By Wayne Miller
1. There is no definition of health and no measurement for it is embedded in any operation of the healthcare industry. That is pretty interesting; if we don’t define health and we don’t measure it, then we cannot solve the fundamental problem of fixing this thing (which we cannot define and don’t measure). It is not incidental that we spend $4 trillion per year on healthcare in the US and do not know how to describe or quantify “health.” Those who trivialize this status do not grasp the magnitude of failure embedded in the system’s design, operations, and financing.
2. Obamacare (aka, the Affordable Care Act) did not make health insurance affordable and it wasn’t about patient care. The ACA is entirely consistent with how legislation gets named in Washington D.C. The plan was designed to increase access to health insurance for people who are poorer. It did that by virtue of the federal government subsidizing the cost of health insurance. What most people do not know is that the ACA was never designed to fix the fundamental problem of US healthcare, which can be characterized as, “We pay for products and activities whether they are effective or not.” You would be hard-pressed to identify any real-world business that allocates capital to products and services with uncertain efficacy.

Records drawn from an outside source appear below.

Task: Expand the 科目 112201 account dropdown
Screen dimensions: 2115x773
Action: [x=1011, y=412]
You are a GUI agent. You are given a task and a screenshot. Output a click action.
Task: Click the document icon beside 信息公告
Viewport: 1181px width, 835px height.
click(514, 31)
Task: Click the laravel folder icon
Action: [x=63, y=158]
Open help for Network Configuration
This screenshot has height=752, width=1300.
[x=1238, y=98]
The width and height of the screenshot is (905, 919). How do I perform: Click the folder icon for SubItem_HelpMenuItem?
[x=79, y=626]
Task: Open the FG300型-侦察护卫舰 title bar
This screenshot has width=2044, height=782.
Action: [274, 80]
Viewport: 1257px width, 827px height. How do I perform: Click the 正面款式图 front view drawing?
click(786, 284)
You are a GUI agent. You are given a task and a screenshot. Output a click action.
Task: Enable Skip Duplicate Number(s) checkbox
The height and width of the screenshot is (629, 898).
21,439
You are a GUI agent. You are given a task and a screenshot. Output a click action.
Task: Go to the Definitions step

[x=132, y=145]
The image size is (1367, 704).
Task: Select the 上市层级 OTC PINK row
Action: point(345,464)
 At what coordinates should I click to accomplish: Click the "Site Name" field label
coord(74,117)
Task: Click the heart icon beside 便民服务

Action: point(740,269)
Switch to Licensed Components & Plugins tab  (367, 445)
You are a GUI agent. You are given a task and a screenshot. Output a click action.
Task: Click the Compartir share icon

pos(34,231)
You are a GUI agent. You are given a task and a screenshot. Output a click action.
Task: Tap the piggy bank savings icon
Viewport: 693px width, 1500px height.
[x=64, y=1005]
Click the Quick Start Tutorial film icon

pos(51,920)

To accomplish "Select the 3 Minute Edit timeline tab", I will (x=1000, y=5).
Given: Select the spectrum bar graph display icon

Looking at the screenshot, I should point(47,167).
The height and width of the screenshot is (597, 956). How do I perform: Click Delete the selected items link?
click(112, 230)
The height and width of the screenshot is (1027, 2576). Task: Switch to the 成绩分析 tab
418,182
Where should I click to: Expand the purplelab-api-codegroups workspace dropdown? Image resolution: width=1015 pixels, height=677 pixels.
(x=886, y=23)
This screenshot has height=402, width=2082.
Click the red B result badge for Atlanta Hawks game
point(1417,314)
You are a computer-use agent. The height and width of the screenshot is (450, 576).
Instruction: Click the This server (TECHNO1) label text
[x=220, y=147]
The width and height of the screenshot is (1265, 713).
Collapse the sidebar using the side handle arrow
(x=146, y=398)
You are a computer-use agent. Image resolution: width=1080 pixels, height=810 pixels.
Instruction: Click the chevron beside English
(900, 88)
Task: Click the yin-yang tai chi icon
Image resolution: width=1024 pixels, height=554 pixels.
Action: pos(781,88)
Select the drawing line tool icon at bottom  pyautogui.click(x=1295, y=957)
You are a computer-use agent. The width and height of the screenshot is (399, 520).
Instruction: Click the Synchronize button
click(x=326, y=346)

3. Research is very clear on the importance of what are called the social determinants of health. The influence of being homeless, malnourishment, physical and/or emotional trauma, social isolation, and other such factors in the realm of social activities are primarily responsible for poor health and disease. The estimate of the weight of such factors on the health of an individual varies from 50-85%, depending on the data source. Failures in these social systems are the front end of a pipeline that leads to the medicalization of such social failures, with high healthcare expenditures at the back end. It shouldn’t surprise you that physicians aren’t trained or paid to ask about (let alone, address) any of these issues. If that sounds crazy, you are thinking properly about it.
4. The data functions embedded in the healthcare systems are pathetic. Although hospitals collect a lot of patient data, the entire dataset comes from two sources: A. Billing codes that are constructed and submitted to stimulate payment for services rendered, and B. Electronic health records. The chief information officer at a $15 billion hospital system told me that, when they examined the data from source A, it was entirely corrupted by the influence of “up-coding.” “Up-coding” is a euphemism for how to submit billing in a way that stimulates more revenue per patient. When the CIO examined his company’s billing data to assess its clinical utility, the data was too heterogenous (all over the place) to be of any research value. This is particularly interesting in that, historically, claims data is the primary source of information used to describe the delivery of healthcare services. Further, the data from source B didn’t match up with the data from source A. The EHR data was sufficiently different from the billing data, so it wasn’t possible to glean any information of clinical value relative to improving patient care.
When one looks over the healthcare landscape, these data functions can only be called archaic, and are entangled in legacy operations that were never about data-mining for the purpose of improving clinical medicine. In the industry, it is called revenue recognition; all the major consulting firms offer the service, and all major hospital systems engage in such practices.
5. Historically, physicians and other clinical personnel aren’t trained in nutritional biochemistry (beyond a couple of hours). They aren’t trained in toxicology (a problem, given how toxic our food, air and water is). They aren’t trained in systems thinking (a way of thinking about a problem in which more than two variables are represented). They also aren’t trained in biophysics (the discipline of assessing the physics of basic and dysfunctional physiology), or a host of other disciplines necessary to materially improve patient outcomes.
Physicians are paid primarily on the basis of their education, time spent with patients, and the cost of producing the service they offer. This fundamentally means that certain disciplines are not in their foundational toolbox. In one sense, the regulatory apparatus keeps physicians stuck. So, while I don’t blame them for having a small toolbox (operating within the constraints of the regulatory apparatus), this means that bringing an innovative (bigger) toolbox to the patient care ecosystem would have to include a lot of training. If the payment system doesn’t allow for that training transition, efforts to stimulate innovation will amount to rearranging the deck chairs on the Titanic. Indeed, most efforts (innovation funds) to “reform” healthcare have failed, and failed miserably. This was the recent conclusion of the Centers for Medicare and Medicaid Innovation, another brainchild of the ACA.
Wayne Miller was trained in neuropharmacology research and worked for a drug company at the start of his career; subsequently, he became an acknowledged expert in pension finance and fiduciary management, both domestically and globally. He turned that fiduciary lens to the domain of healthcare and discovered a cesspool. In 2016, the US Air Force Medical Service granted a multi-year, multi-million contract to create and operationalize an informatics platform to document the application of systems thinking to clinical medicine. Wayne was the designed and technical lead for that project.